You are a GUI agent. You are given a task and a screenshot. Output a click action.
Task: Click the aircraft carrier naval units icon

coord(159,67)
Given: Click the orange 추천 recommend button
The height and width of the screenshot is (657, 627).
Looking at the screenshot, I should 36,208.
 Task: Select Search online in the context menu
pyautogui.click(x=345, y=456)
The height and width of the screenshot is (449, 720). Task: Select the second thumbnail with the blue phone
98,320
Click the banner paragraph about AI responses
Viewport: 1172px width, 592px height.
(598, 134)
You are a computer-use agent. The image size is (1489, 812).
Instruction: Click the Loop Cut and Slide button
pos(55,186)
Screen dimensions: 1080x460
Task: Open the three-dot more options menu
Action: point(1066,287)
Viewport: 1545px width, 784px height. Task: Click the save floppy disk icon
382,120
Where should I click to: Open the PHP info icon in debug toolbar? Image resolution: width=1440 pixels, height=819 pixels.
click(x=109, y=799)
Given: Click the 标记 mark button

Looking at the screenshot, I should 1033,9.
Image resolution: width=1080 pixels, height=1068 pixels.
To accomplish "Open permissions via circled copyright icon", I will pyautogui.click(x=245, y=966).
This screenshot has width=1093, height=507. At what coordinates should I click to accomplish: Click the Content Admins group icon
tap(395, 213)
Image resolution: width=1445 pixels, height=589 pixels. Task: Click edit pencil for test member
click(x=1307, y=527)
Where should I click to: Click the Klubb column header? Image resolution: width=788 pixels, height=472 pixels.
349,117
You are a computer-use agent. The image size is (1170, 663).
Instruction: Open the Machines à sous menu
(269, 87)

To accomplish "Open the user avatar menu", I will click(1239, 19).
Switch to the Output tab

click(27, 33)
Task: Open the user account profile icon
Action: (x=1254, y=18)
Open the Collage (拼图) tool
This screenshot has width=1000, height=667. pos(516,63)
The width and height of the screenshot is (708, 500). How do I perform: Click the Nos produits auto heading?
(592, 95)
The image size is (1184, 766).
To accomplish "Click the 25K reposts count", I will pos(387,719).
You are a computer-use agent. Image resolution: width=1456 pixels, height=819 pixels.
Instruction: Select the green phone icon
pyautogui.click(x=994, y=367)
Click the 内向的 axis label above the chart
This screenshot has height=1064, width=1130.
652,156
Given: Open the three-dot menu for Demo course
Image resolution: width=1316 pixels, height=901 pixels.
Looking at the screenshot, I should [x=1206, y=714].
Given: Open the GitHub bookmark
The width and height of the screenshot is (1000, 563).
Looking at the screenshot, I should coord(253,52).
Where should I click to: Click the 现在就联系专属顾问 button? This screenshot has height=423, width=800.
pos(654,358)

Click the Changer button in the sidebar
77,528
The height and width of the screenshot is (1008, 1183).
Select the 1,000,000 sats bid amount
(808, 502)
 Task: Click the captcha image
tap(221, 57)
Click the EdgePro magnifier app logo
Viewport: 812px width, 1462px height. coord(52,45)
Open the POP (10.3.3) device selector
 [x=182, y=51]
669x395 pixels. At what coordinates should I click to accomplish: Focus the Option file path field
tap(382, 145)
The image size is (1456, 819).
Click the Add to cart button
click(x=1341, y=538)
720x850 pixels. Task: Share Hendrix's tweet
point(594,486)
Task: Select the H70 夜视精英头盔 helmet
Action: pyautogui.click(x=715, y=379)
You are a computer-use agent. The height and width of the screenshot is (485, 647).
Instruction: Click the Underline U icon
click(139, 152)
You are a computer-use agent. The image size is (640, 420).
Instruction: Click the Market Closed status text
──────
* _WORK TO COMPLETE_: Count the lines above in which the word "size" appears, then state only that count.

* _RESPONSE TO THE TASK_: 5